For the sake of making of anti-capitalist analysis and practice more visible and expressive on that day, though, …ums Ganze! proposes to target not the red zone, but the harbour as one of the most important materializations of capitalist logistics in Europe and beyond. Logistics – next to imperialist extraction, for example – is considered an arguably central moment of the current accumulation model to guarantee capitalist production and reproduction. While it is not the level where value is genuinely produced, it is the level where distribution is secured and becomes even more important in times of sensitive, international globalisation networks and on-the-minute-deliveries. Most importantly, though, it is very good to disturb because of that high sensitive sequences it consists of. While the classical model of the shut-down of “the factory” as the value producer has not only become hard because of the fragmentation and suppression of the working class, it is way easier and more effective to disturb certain logistical nods and hubs to at least cause massive delay of a long, world-wide production chain, which is not to be located in one place like the Fordist factory. Furthermore, logistics is an issue concerning all kinds of political approaches. Be it anti-militaristic or climate struggles or anti-racist struggles. The latter have gained much attention during recent years with the numerous refugees’ bodies in the Mediterranean. This is the face of capitalist logistics: while commodities, services and labour-power can move fast and freely over borders and regions, people suffering this logic and wanting to lead a better life elsewhere get murdered.

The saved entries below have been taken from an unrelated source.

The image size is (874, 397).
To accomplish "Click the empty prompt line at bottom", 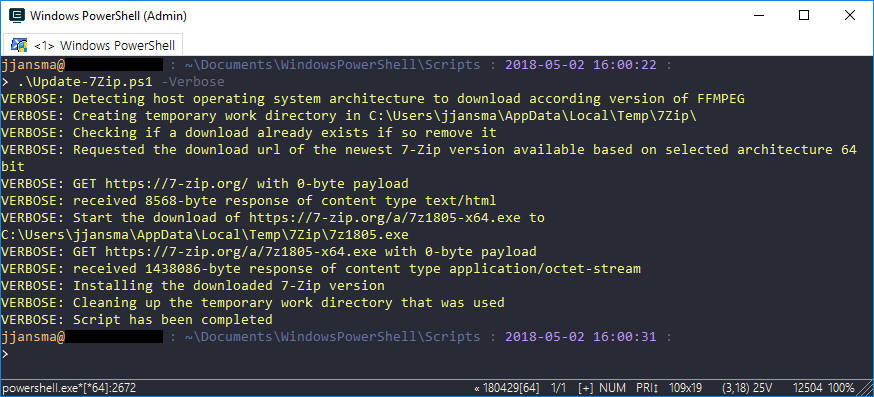I will [437, 354].
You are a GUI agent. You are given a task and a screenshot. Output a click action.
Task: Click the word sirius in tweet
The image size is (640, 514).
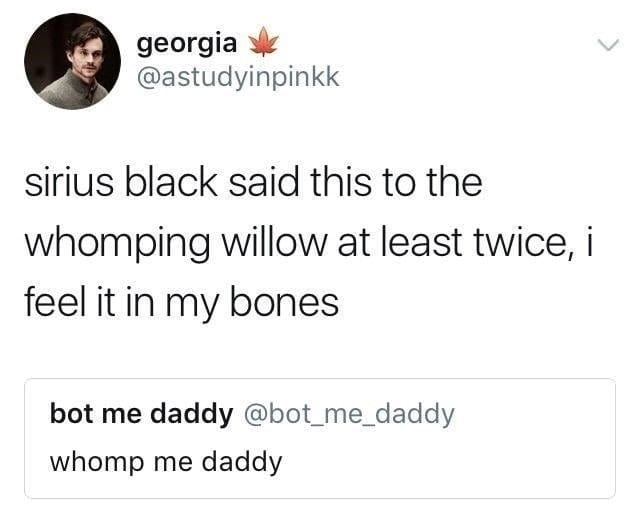click(69, 182)
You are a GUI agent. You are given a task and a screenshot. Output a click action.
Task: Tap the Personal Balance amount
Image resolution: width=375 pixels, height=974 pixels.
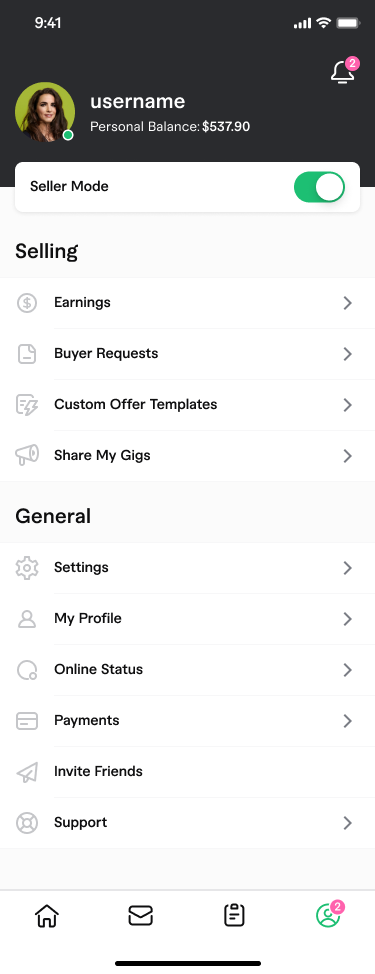click(226, 127)
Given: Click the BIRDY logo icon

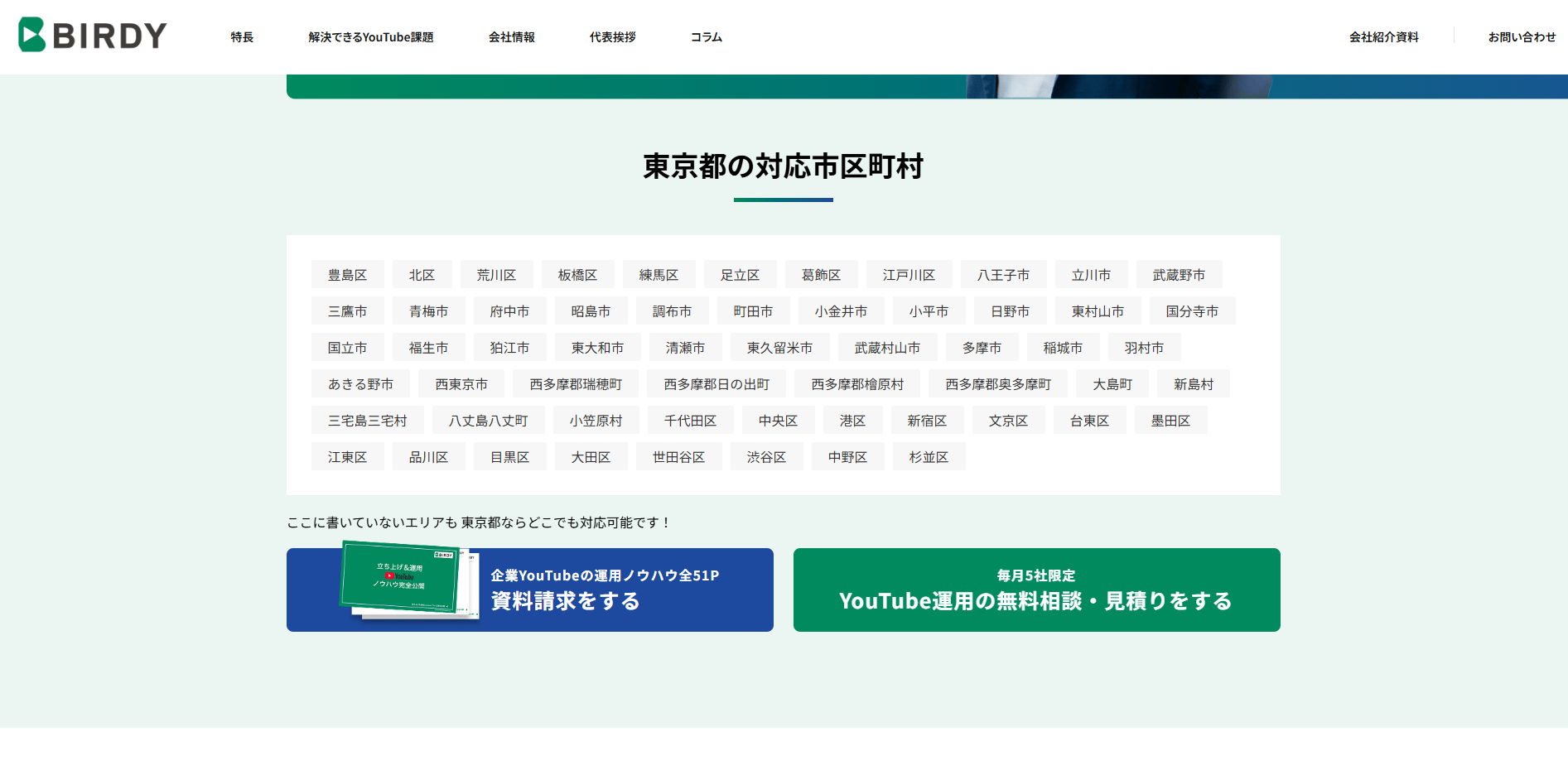Looking at the screenshot, I should pyautogui.click(x=32, y=35).
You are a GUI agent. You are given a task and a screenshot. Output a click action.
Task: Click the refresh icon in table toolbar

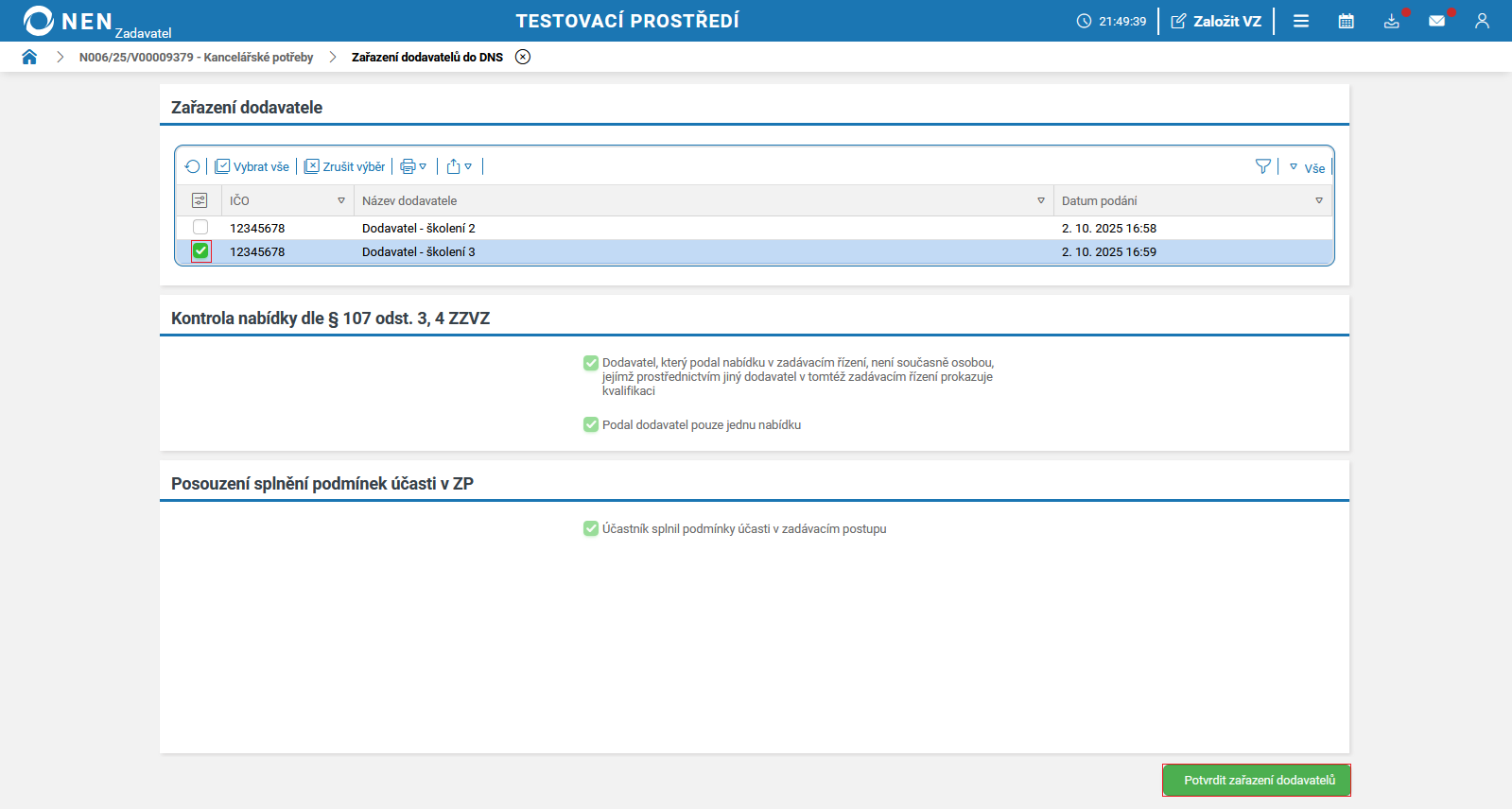pos(193,166)
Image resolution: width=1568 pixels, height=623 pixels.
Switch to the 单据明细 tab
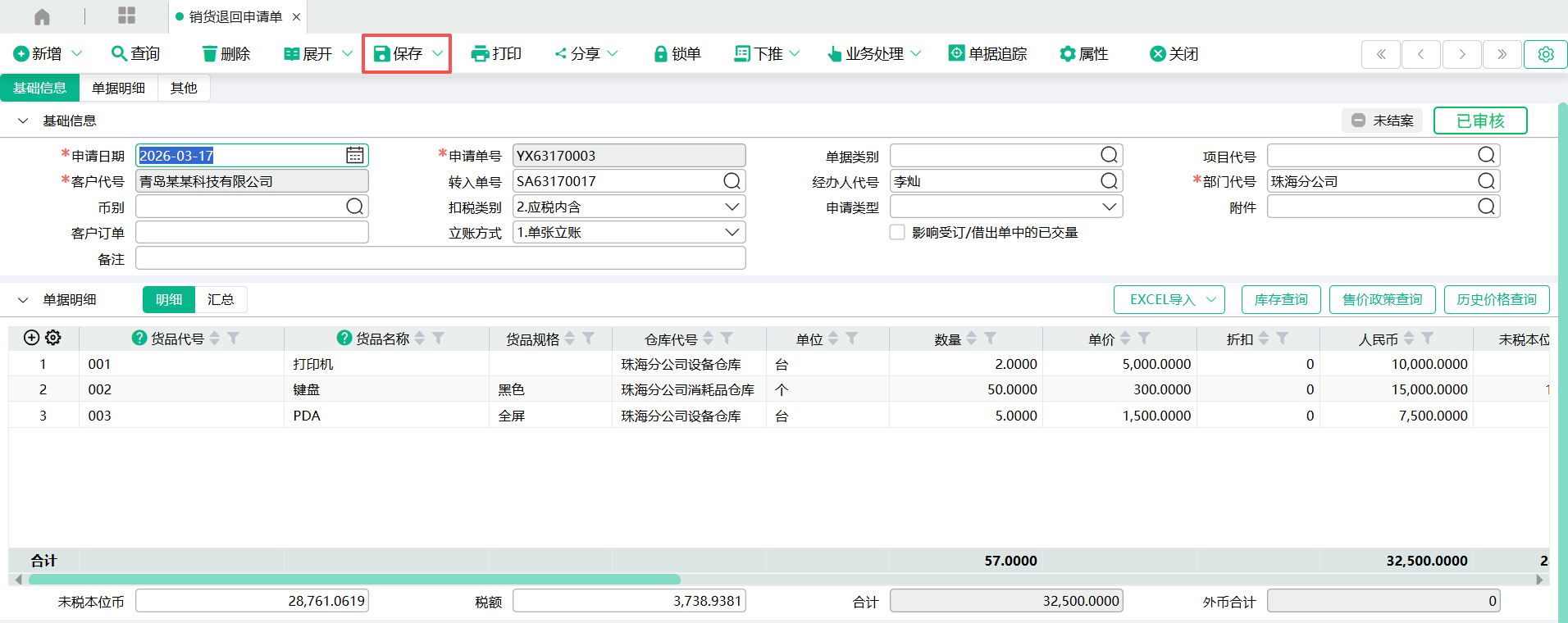click(118, 88)
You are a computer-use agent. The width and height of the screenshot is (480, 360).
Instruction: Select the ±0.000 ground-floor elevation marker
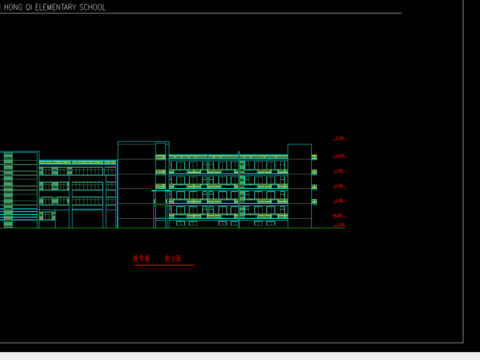click(339, 216)
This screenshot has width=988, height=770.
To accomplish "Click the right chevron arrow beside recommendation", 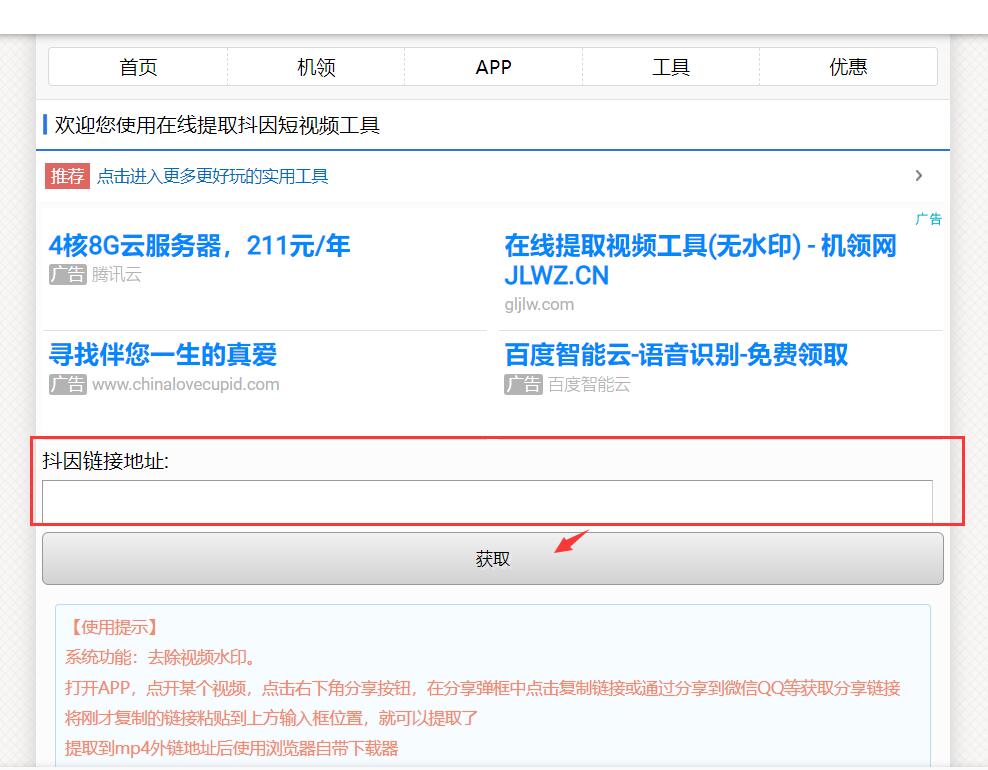I will tap(918, 176).
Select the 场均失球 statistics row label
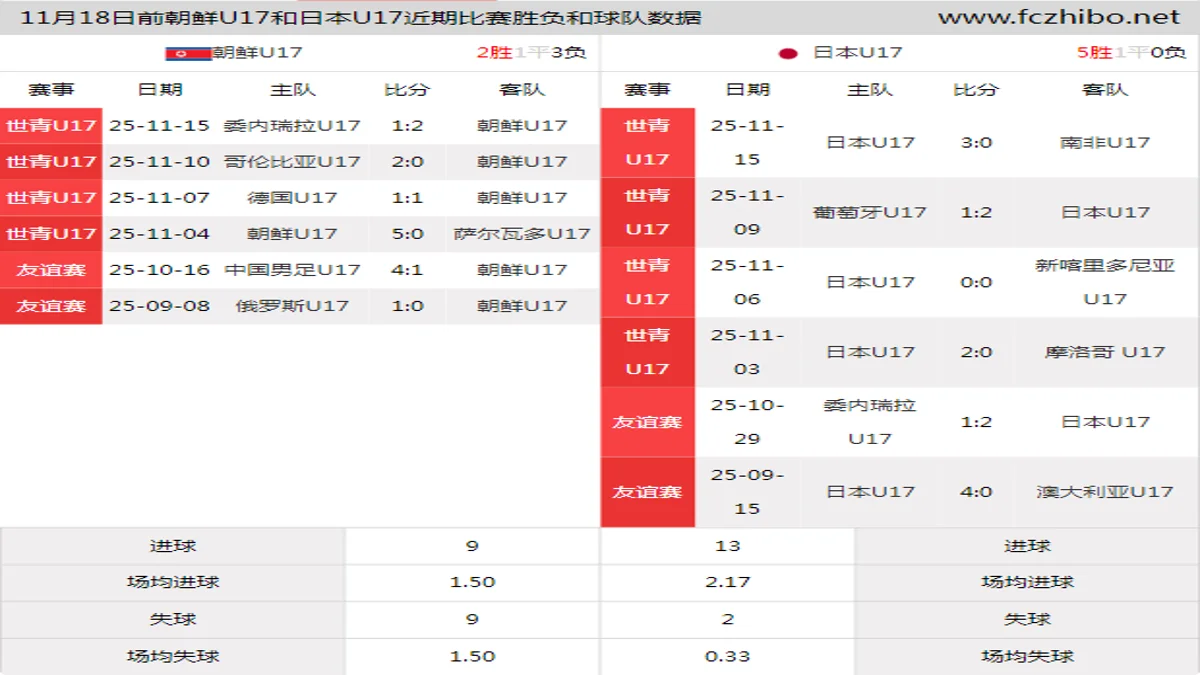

After this part, the co-organising group GROW from Hamburg gave an overview of the current situation in Hamburg. G20, especially the included visit by Trump, is a huge issue in Hamburg. Still, the police strategy is to spread anxiety of “violent protests” among the citizens. The police response is expected to be very aggressive, as the OSCE-summit (considered as a little warmup) in December showed. They will probably have around 30.000 police officers in the city for the G20-summit and improve their facilities where they can. All sides expect between 80.000-100.000 protestors from all over the world for the weekend of the 7th/8th July. Some NGOs seem to bite the panicking from police and plan to demonstrate a week earlier. On 6th July there will be a big anticapitalist demonstration by Autonomous Movement under the slogan “G20 – Welcome to hell”. On Friday, several groups and organizations organize a day of direct actions – amongst others at the red zone and at the harbour. On Saturday finally, there will be a big demonstration through the city. Several local assemblies took place in order to demonstrate against the state of exception created for the G20 and initiatives within pub-owners (Mexican against G20) is filling the news. Further, already militant actions took place against police cars and the trade-fair in the “red zone”. The next important date for the big protest coordination is the “action conference” on 7th-9th April in Hamburg.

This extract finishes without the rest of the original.